Acórdão do Tribunal da Relação de Lisboa
Processo:
5100/2007-3
Relator: CONCEIÇÃO GONÇALVES
Descritores: PROCESSO ABREVIADO
INQUÉRITO
INDÍCIOS SUFICIENTES
NULIDADE
Nº do Documento: RL
Data do Acordão: 11/14/2007
Votação: UNANIMIDADE
Texto Integral: N
Meio Processual: RECURSO PENAL
Decisão: PROVIDO
Sumário: I – O inquérito não é uma fase obrigatória em processo abreviado.
II – O disposto no art. 272.º, do CPP, apenas se aplica ao processo comum, sendo inaplicável ao processo abreviado por força do disposto no art. 391.º-A, do mesmo diploma.

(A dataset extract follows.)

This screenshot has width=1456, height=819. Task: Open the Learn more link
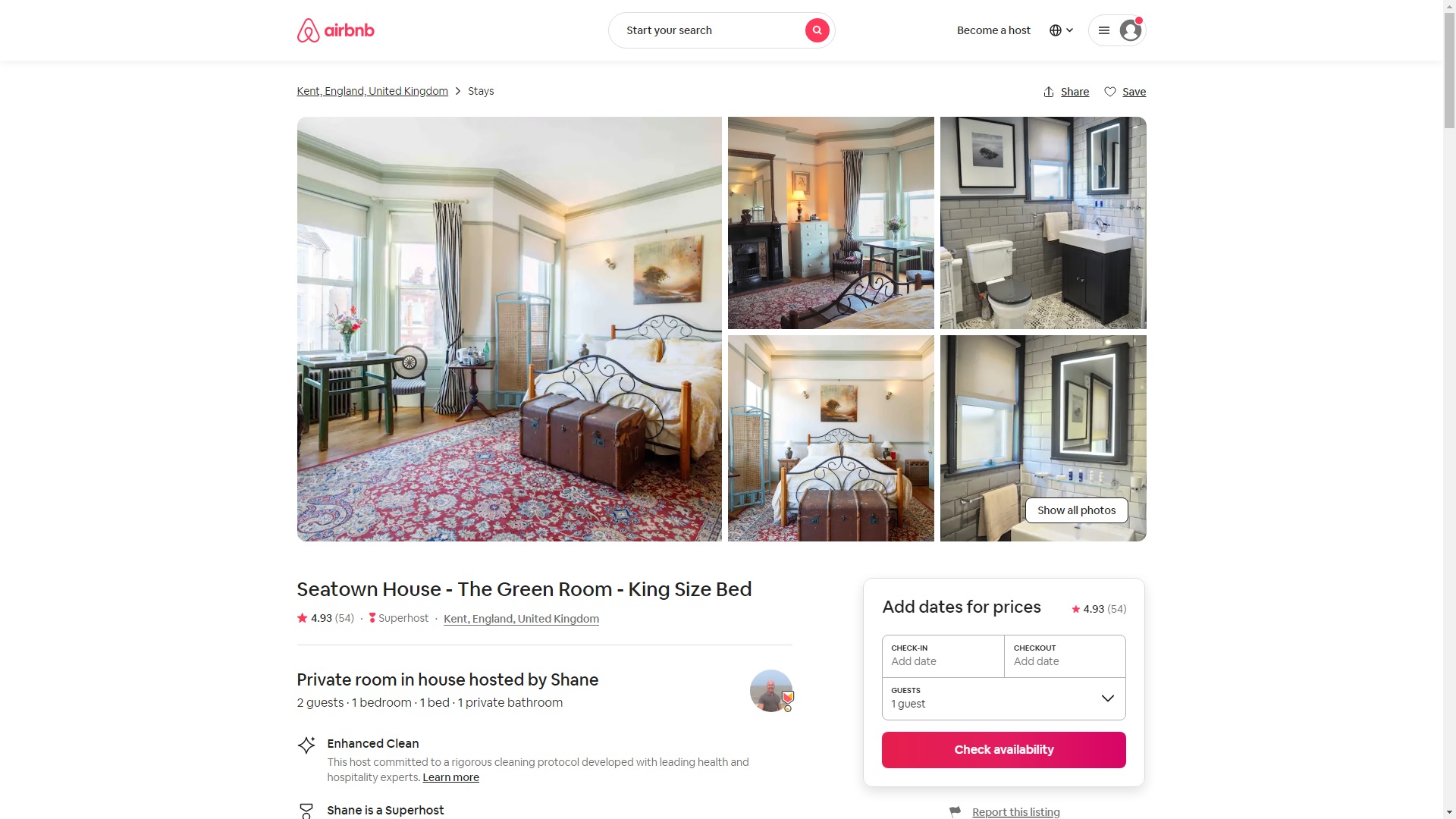(450, 777)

III – O pressuposto da prova simples e evidente de que resultam indícios de se ter verificado o crime pode ser controlado pelo juiz, ao receber a acusação formulada em processo abreviado, para aferir da existência dos pressupostos de tal forma especial de processo, estando-lhe, porém, vedado, nesta fase, sindicar a suficiência de indícios ou a forma como foi realizado o inquérito.

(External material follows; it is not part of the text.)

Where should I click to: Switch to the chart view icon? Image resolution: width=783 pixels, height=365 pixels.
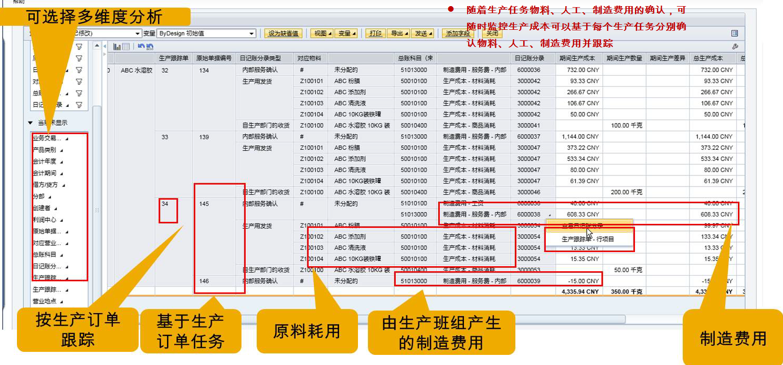coord(117,46)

IV – A insuficiência do inquérito, quando existe, é uma nulidade dependente de arguição pelo interessado, nos termos do art. 120.º, n.º 1 al. d), do CPP, pelo que o seu conhecimento, pelo juiz, no despacho a que se refere o art. 391.º-D, está excluído.
V – Em processo abreviado, é admissível recurso do despacho que declarou nula a acusação e rejeitou a mesma por a considerar manifestamente infundada.